I am thinking about working on the Wikipedia article on Austrian Business Cycle Theory.  I have "extensive" experience as a Wikipedia editor (fourteen featured articles, six of them featured on the main page, a bit of recognition, and knowledge of the necessary procedures to get an article featured); I have never done anything related to economics, let alone Austrian economics, however.  Nevertheless, this would be a good project to do, I think (although, at first, it would mostly be in a sandbox, rather than the main article).

Like I discussed in another thread, including criticism of Austrian theory is pivotal to the extent that it is necessary for the article to go through the process of being featured or recognized.  So, I want to make a list of all criticism of Austrian business cycle theory.

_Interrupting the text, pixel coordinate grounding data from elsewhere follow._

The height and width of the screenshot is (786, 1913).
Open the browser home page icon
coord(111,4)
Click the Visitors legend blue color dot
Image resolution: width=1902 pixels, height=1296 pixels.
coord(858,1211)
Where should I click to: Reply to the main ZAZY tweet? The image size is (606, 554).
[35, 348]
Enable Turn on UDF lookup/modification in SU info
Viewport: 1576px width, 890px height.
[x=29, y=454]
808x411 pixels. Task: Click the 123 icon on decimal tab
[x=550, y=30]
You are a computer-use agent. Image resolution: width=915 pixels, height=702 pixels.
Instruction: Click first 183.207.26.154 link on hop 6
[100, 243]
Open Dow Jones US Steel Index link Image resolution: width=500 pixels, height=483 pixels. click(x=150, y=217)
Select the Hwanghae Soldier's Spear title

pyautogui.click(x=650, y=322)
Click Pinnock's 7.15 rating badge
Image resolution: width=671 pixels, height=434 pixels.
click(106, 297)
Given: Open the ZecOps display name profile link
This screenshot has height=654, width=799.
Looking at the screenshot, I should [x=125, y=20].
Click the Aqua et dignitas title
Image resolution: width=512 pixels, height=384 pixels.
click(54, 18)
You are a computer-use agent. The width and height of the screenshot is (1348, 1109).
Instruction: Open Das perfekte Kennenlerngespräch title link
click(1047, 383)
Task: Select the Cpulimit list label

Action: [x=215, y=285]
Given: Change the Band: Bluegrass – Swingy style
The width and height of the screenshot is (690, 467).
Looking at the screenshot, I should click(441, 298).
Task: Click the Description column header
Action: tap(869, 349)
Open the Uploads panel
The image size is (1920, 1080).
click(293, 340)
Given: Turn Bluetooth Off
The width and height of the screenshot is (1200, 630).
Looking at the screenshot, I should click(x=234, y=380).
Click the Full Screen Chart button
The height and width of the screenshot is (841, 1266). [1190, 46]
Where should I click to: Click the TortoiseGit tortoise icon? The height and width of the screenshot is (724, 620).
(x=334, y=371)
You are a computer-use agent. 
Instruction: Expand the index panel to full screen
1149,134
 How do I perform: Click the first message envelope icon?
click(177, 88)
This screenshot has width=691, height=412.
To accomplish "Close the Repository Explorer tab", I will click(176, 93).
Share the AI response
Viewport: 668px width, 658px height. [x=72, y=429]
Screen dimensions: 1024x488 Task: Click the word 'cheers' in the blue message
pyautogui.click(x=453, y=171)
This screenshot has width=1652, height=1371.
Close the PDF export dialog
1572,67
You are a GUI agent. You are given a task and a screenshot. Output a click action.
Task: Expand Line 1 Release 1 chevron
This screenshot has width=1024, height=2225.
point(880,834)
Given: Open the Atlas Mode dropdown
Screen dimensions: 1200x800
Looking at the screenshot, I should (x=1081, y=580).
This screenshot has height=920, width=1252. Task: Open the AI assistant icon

So, this is what I'm looking for,

  1. Criticism.
  2. Responses to that criticism.

This article will neither prove nor disprove Austrian theory in any sense.  It will allow the reader to make up his or her own mind (although, obviously, most of the article will detail Austrian theory of the business cycle).

This article will take a long time to complete (it will require a lot of reading and re-reading).

In any case, I hope this thread can focus on letting me know what criticisms I can bring up and the responses to said criticism (if there are any), and maybe even what should be included in the article.  I hope this article does not divolve into a debate on the validity of Austrian theory.  Criticisms listed must be "scholarly" (to a degree similar to those already listed), and so no blog posts, et cetera.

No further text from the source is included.